On ne peut prévoir où s’arrêtera la science. Un professeur de Breslau, Hugo Magnus, s’aperçut un jour que la rétine de nos pères n’avait pas toujours été impressionnée par les couleurs et que ces braves gens n’avaient rien vu qu’en gris. Le vert, le rouge, le bleu, etc., n’existaient pas pour eux. Tout était gris à cette époque reculée : les fleurs, le ciel, la mer, tout ce qui fait aujourd’hui le charme des
 yeux.


Cette précieuse découverte a fait son chemin et est devenue l’Évolution du sens des couleurs ; mais elle ne concerne que les anthropoïdes, dont nous avons l’honneur de descendre. Voici qui est encore plus fort et qui concerne plus particulièrement les gens civilisés, puisque nous avons la modestie de croire que nous le sommes.

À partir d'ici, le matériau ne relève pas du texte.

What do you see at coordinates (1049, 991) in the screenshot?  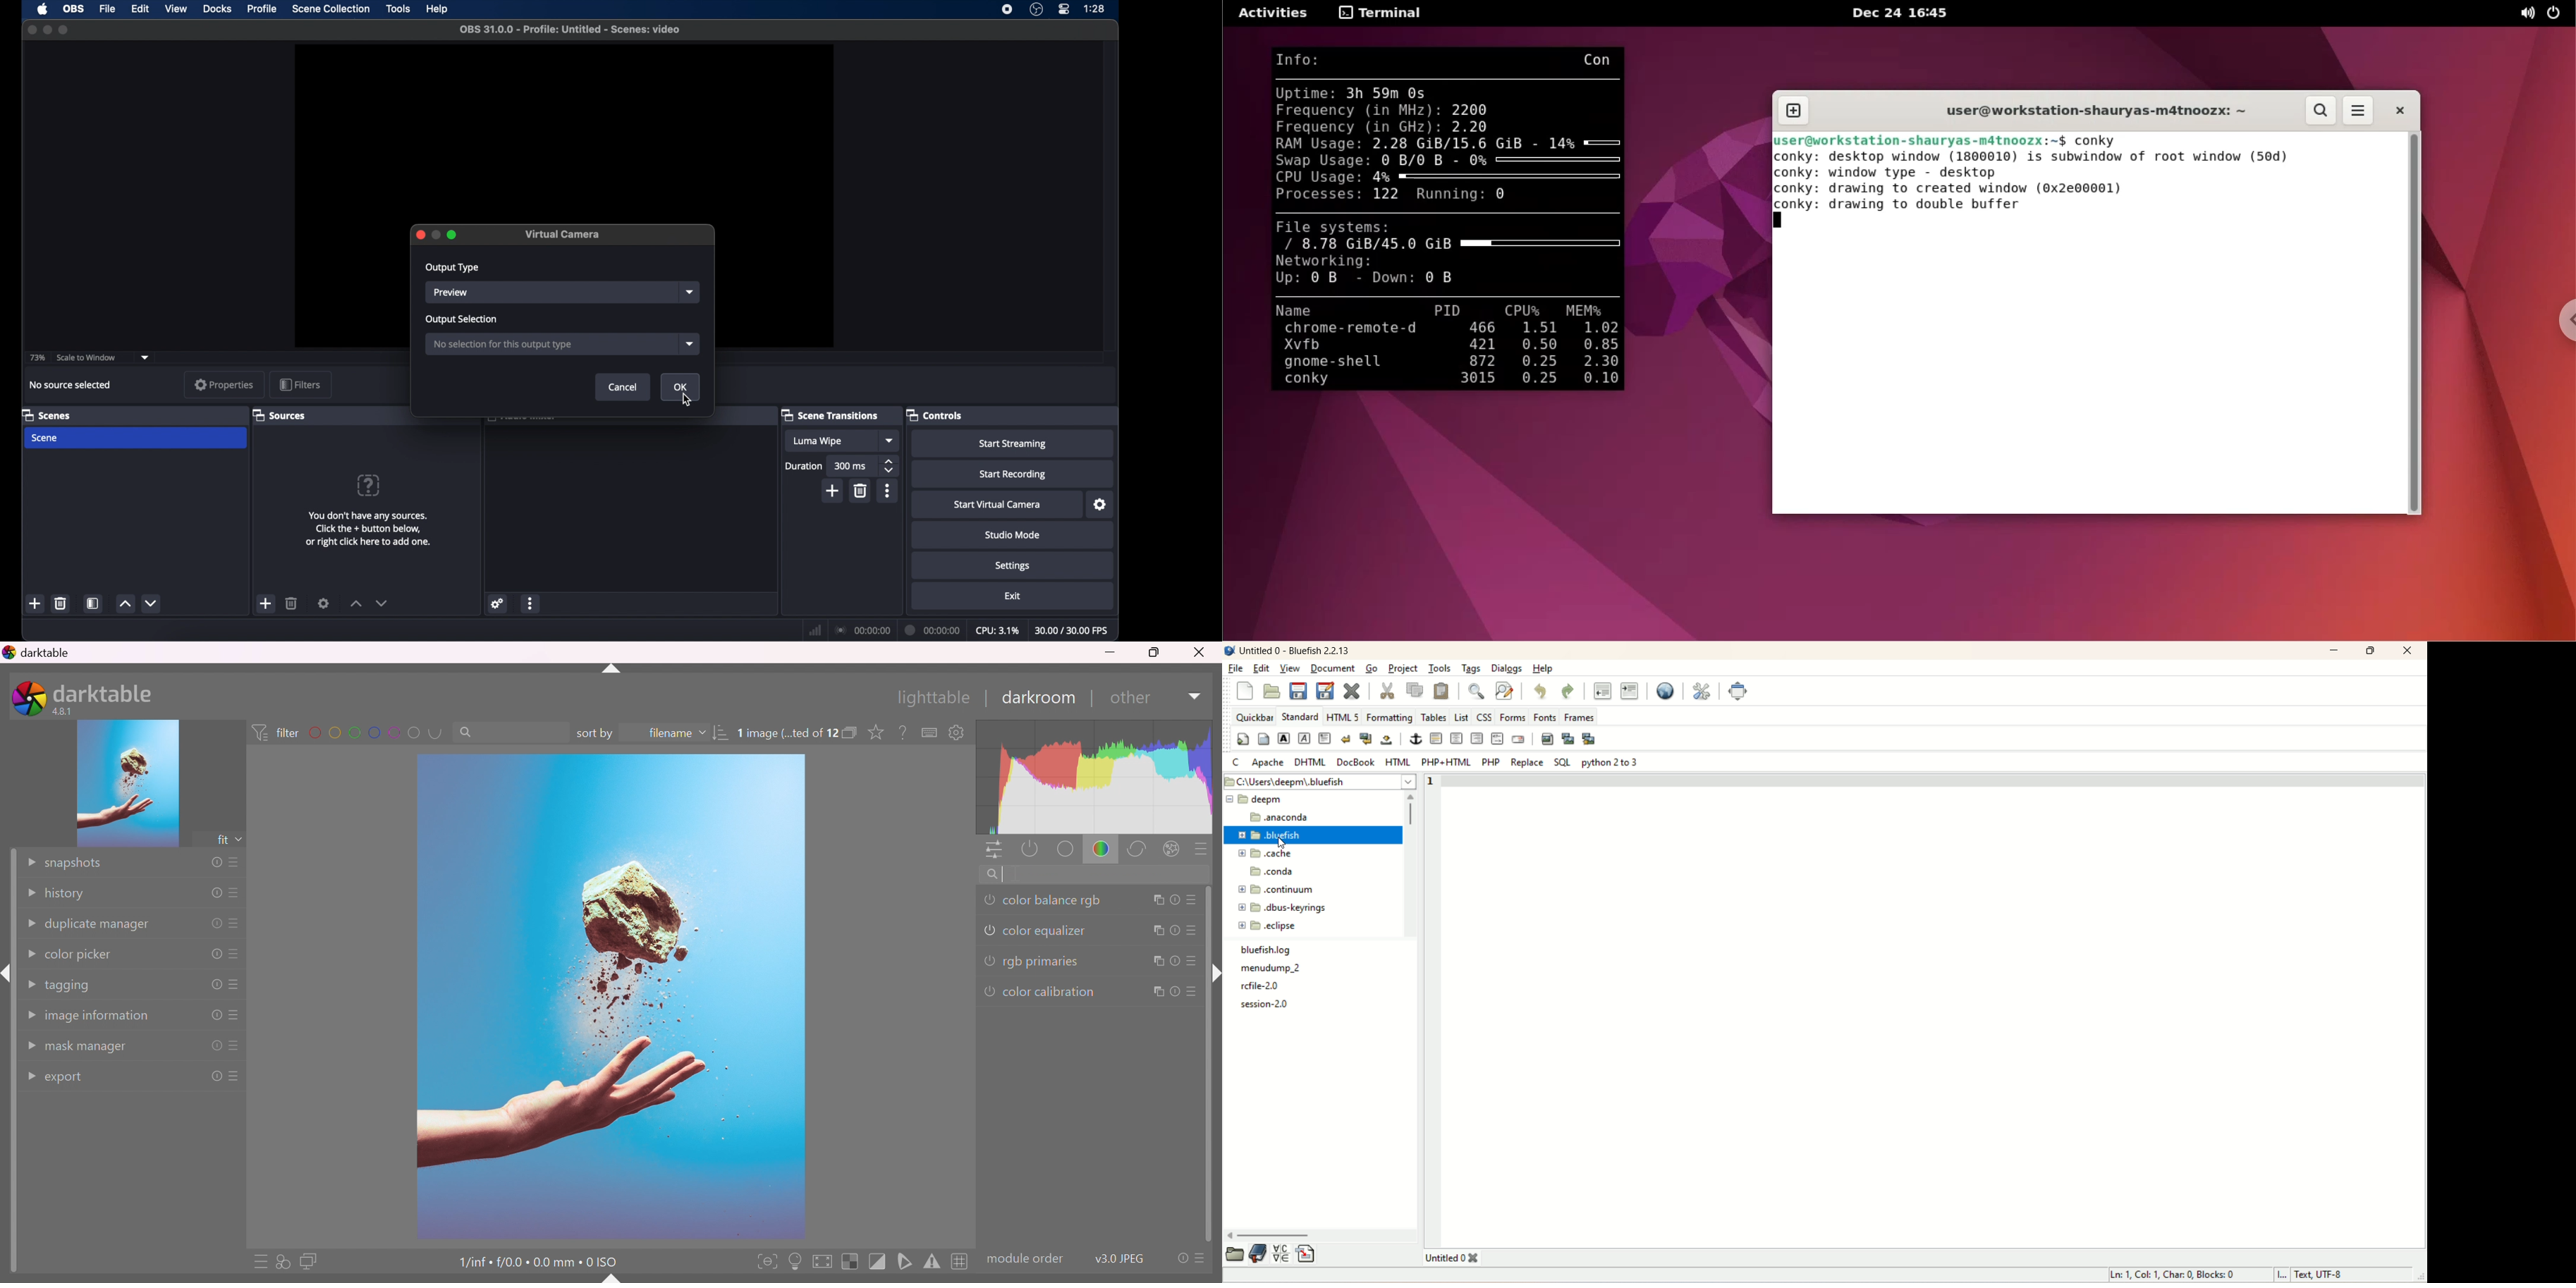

On veut parler de ce que M. de Rochas a décoré du beau nom d’audition colorée. Cette audition colorée est la faculté dont jouissent certains de nos contemporains, mieux doués sous ce rapport-là que le commun des mortels, de percevoir des couleurs (vous entendez bien) quand leurs oreilles sont frappées par des sons. Il importe peu d’ailleurs que ces sons soient produits par la voix humaine ou par des instruments.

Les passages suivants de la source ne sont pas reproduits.